### DIRECTIONS FOR THIS TASK
Start to finish, repeat the records exactly.

[Stored data]

• • • • •

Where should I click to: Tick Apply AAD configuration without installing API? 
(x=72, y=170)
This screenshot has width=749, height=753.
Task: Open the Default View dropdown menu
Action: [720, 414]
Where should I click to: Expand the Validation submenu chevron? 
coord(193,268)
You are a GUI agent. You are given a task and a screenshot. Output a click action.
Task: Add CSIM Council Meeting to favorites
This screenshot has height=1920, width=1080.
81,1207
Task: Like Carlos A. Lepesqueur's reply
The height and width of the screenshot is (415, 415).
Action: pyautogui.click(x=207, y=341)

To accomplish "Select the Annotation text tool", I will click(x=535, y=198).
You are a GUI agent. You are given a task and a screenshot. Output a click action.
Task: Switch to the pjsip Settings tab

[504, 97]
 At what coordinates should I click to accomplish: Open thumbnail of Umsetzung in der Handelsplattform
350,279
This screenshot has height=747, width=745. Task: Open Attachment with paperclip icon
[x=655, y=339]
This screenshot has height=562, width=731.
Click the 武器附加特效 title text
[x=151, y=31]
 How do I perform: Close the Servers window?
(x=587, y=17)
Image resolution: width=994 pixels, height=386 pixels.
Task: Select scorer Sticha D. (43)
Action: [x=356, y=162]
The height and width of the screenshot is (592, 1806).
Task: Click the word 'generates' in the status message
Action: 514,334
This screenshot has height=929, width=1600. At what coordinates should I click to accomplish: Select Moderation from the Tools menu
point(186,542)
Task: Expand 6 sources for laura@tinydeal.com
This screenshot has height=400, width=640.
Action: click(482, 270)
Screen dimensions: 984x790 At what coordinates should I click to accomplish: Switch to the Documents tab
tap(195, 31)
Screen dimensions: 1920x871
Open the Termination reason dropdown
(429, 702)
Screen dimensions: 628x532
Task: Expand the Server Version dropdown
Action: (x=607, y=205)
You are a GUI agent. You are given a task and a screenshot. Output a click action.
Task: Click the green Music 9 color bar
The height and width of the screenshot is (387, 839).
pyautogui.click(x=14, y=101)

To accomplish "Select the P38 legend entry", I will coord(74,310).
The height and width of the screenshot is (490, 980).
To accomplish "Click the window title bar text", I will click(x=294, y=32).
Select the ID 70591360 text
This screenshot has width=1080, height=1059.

• • • • •

### REPLY TO THE TASK
Where should I click to: Tick Apply AAD configuration without installing API? 
(x=72, y=170)
This screenshot has width=749, height=753.
Task: Open the Default View dropdown menu
Action: [720, 414]
Where should I click to: Expand the Validation submenu chevron? 
coord(193,268)
You are a GUI agent. You are given a task and a screenshot. Output a click action.
Task: Add CSIM Council Meeting to favorites
This screenshot has height=1920, width=1080.
81,1207
Task: Like Carlos A. Lepesqueur's reply
The height and width of the screenshot is (415, 415).
Action: pyautogui.click(x=207, y=341)

To accomplish "Select the Annotation text tool", I will click(x=535, y=198).
You are a GUI agent. You are given a task and a screenshot. Output a click action.
Task: Switch to the pjsip Settings tab

[504, 97]
 At what coordinates should I click to accomplish: Open thumbnail of Umsetzung in der Handelsplattform
350,279
This screenshot has height=747, width=745. Task: Open Attachment with paperclip icon
[x=655, y=339]
This screenshot has height=562, width=731.
Click the 武器附加特效 title text
[x=151, y=31]
 How do I perform: Close the Servers window?
(x=587, y=17)
Image resolution: width=994 pixels, height=386 pixels.
Task: Select scorer Sticha D. (43)
Action: [x=356, y=162]
The height and width of the screenshot is (592, 1806).
Task: Click the word 'generates' in the status message
Action: 514,334
This screenshot has height=929, width=1600. At what coordinates should I click to accomplish: Select Moderation from the Tools menu
point(186,542)
Task: Expand 6 sources for laura@tinydeal.com
This screenshot has height=400, width=640.
Action: click(482, 270)
Screen dimensions: 984x790 At what coordinates should I click to accomplish: Switch to the Documents tab
tap(195, 31)
Screen dimensions: 1920x871
Open the Termination reason dropdown
(429, 702)
Screen dimensions: 628x532
Task: Expand the Server Version dropdown
Action: (x=607, y=205)
You are a GUI agent. You are given a task and a screenshot. Output a click action.
Task: Click the green Music 9 color bar
The height and width of the screenshot is (387, 839).
pyautogui.click(x=14, y=101)

To accomplish "Select the P38 legend entry", I will coord(74,310).
The height and width of the screenshot is (490, 980).
To accomplish "Click the window title bar text", I will click(x=294, y=32).
Select the ID 70591360 text
This screenshot has width=1080, height=1059.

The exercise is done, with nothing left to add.